-- SET TASK --
Copy every line of the entries below character for character, leaving out the pictures.

-- SUPPLIED DATA --
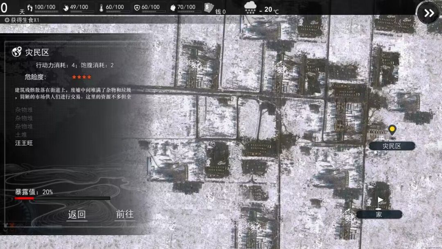Click the 暴露值 exposure progress bar
Screen dimensions: 442x249
pyautogui.click(x=61, y=198)
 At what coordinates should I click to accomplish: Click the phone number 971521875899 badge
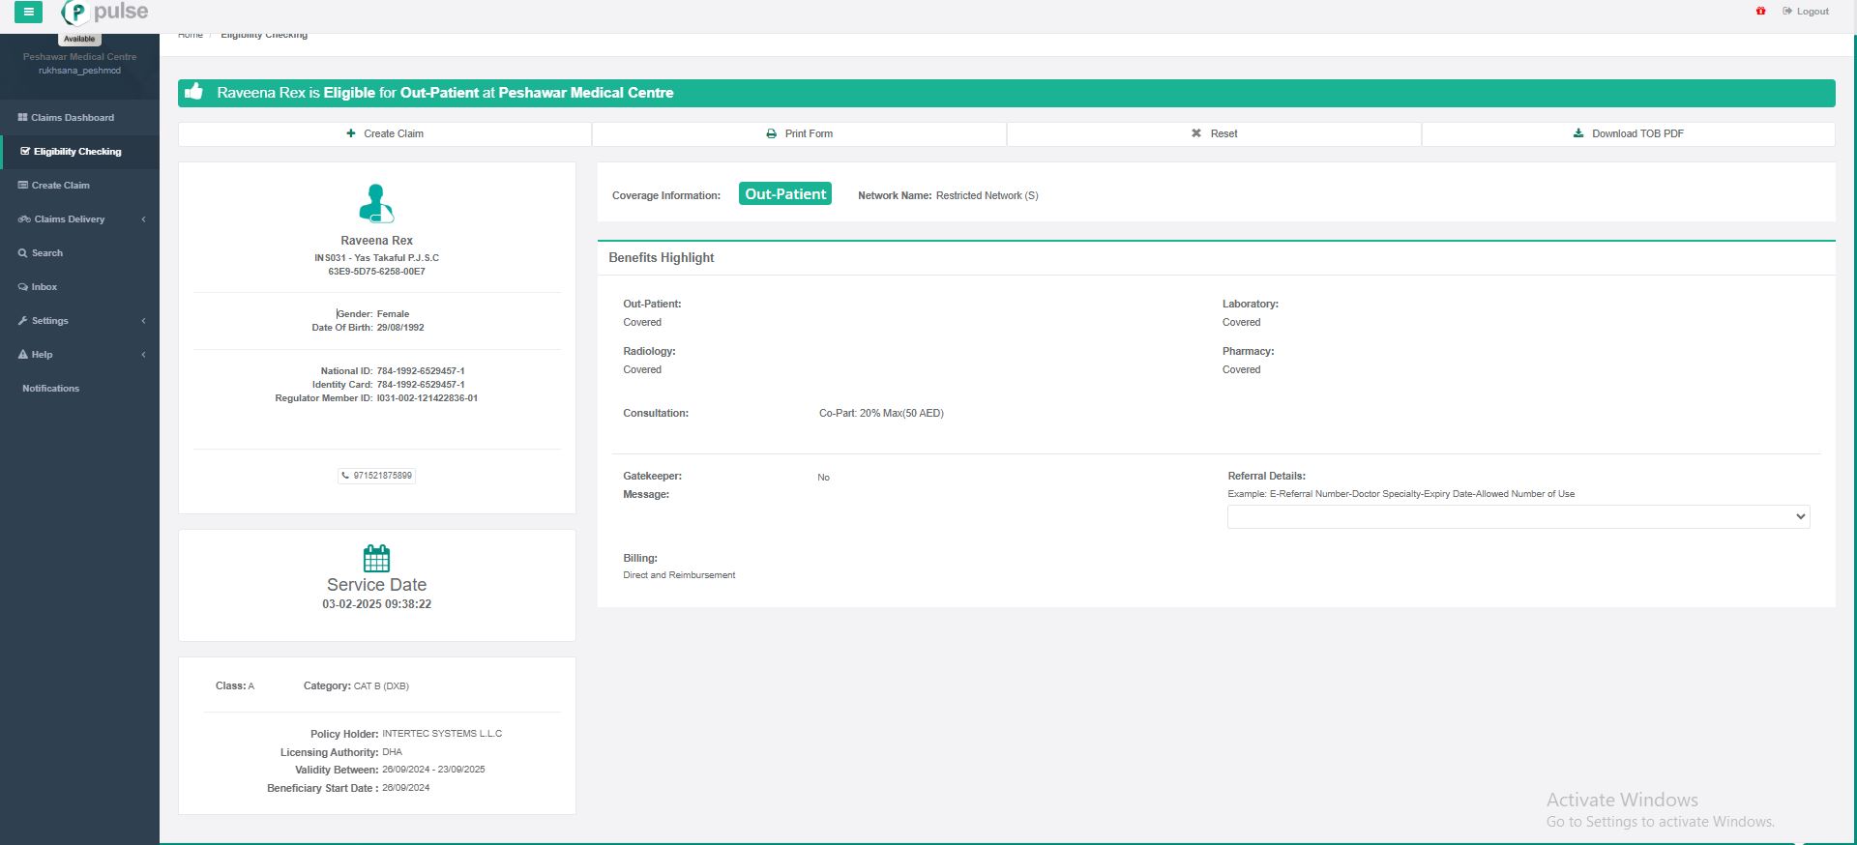tap(377, 476)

-- FULL OUTPUT --
Click the 暴露值 exposure progress bar
Screen dimensions: 442x249
pyautogui.click(x=61, y=198)
 At what coordinates should I click to accomplish: Click the phone number 971521875899 badge
tap(377, 476)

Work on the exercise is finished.